Contre: Katharina Prelicz-Huber
L’introduction de la LAMal en 1996 est une prouesse: enfin une assurance obligatoire qui garantisse une couverture en cas de maladie et permette de recevoir le bon traitement sans crainte des coûts. Depuis, la médecine a beaucoup évolué. Nous devrions toutes et tous pouvoir profiter de cette avancée sans limitation, comme le veut la LAMal.
Il est étonnant qu’on ne parle de santé qu’en termes de coûts au lieu d’évoquer sa grande valeur ajoutée. Des soins de santé de qualité représentent un droit humain fondamental et sont garantis par la Constitution. Ils bénéficient à tout le monde, génèrent de nombreux emplois et constituent un facteur économique déterminant.
Les primes par tête sont un défaut du système: nous payons toutes et tous les mêmes primes, indépendamment du revenu. Ainsi, les soins de santé sont accessibles à un prix dérisoire lorsqu’on gagne bien sa vie, tandis qu’ils représentent une charge considérable pour les bas et moyens salaires malgré la réduction des primes.

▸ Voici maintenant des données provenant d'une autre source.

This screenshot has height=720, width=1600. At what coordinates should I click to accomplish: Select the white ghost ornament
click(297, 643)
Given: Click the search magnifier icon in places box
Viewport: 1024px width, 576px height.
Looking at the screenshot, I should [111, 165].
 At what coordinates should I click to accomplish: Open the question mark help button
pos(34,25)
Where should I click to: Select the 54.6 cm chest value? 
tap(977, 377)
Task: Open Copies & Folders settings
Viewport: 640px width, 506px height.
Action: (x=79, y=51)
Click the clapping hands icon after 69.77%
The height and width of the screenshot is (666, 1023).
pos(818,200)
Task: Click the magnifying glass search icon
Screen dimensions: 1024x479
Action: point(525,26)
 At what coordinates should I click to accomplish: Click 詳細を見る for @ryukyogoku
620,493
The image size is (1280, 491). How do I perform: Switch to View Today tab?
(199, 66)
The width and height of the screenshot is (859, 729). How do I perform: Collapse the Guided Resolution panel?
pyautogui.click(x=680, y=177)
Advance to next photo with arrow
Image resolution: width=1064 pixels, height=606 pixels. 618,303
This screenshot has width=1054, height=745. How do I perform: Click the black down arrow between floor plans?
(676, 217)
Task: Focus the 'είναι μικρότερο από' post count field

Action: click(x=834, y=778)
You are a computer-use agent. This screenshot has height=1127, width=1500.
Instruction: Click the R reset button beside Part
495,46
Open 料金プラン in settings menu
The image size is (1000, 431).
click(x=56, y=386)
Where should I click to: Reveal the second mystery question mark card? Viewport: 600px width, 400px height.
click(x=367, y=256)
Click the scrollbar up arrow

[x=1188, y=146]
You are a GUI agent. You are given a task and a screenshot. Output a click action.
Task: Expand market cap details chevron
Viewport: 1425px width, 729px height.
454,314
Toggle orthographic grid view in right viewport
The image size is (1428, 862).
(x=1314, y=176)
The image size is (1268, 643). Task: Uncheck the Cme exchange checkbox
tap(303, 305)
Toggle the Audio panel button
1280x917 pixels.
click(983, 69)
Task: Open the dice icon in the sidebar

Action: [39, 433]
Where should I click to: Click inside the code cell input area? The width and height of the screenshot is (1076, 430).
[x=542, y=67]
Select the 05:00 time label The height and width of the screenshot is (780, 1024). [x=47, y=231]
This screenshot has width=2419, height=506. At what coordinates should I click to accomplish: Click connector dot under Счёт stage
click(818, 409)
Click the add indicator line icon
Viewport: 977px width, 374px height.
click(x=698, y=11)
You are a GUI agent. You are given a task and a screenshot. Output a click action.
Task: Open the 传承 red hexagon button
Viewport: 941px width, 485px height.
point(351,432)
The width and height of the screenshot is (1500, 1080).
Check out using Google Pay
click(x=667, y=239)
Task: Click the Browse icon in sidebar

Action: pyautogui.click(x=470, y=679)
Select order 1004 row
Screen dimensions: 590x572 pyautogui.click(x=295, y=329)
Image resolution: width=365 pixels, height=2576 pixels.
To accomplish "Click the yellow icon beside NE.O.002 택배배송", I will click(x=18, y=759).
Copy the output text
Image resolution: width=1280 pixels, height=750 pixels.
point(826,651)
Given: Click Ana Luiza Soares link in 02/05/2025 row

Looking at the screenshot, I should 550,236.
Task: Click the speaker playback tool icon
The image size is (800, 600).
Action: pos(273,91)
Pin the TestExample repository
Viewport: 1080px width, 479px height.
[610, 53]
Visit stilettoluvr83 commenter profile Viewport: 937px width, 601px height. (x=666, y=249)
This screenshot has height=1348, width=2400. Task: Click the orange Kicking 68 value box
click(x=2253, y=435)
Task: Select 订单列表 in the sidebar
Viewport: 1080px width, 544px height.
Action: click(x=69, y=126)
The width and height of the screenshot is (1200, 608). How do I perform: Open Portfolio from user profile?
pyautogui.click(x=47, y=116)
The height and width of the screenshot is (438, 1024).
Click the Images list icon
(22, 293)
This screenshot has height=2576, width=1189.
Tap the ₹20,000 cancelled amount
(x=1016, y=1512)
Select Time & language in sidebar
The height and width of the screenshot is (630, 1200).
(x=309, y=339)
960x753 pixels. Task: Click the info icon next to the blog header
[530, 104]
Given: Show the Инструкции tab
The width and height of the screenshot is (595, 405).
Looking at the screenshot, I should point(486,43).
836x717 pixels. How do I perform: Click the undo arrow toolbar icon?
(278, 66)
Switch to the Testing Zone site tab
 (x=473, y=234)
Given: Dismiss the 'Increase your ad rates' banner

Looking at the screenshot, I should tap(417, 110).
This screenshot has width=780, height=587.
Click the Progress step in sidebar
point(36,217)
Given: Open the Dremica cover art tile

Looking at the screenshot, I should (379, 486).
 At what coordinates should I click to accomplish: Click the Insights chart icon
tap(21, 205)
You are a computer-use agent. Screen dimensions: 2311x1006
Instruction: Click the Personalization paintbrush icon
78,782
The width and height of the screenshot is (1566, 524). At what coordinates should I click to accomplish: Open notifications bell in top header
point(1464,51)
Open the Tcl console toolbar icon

Cela va à l’encontre de l’idée de base de la LAMal. Il est urgent d’instaurer un financement équitable au moyen des fonds publics, notamment pour la prise en charge des personnes âgées, les EMS étant encore largement à la charge des patientes et patients. Beaucoup tombent alors dans le dénuement. Une honte! Le modèle «Skaevinge» pour les soins de longue durée au Danemark montre comment un service public intervient dans le domaine de la santé avec un large soutien populaire.
«Des soins de santé de qualité représentent un droit humain fondamental et sont garantis par la Constitution.»
Katharina Prelicz-Huber
Il ne faut pas confondre l’accès sans limite aux prestations nécessaires avec le fait d’accéder à toutes les exigences des patientes et patients. Aujourd’hui, les gens vont sur Internet pour obtenir des informations sur leur mal présumé et les traitements possibles. On ne saurait accepter que les patientes et patients puissent exiger un scanner car ils le jugent opportun pour leurs douleurs cervicales et menacent de recourir à la voie de droit lorsqu’on le leur refuse. Il n’appartient ni à Google, ni aux assureurs-maladie de décider d’un traitement. Le diagnostic est du ressort des médecins en tant que spécialistes qualifiés.
Il faut éviter qu’une opération soit privilégiée pour son caractère lucratif, tout comme il convient si possible de préférer l’ambulatoire au stationnaire. Certains spécialistes et médecins-chefs gagnent des salaires indécents, et les bénéfices du secteur pharmaceutique restent trop élevés. Des économies pourraient être réalisées de ce côté-là au lieu de réduire les prestations ou de refuser au personnel soignant des augmentations de salaire urgentes.
L’accès à un traitement adéquat pour toutes et tous, indépendamment du budget, doit rester le principe directeur de la LAMal, sans oublier les traitements dentaires, car des dents saines sont essentielles pour le bien-être et la santé de l’être humain.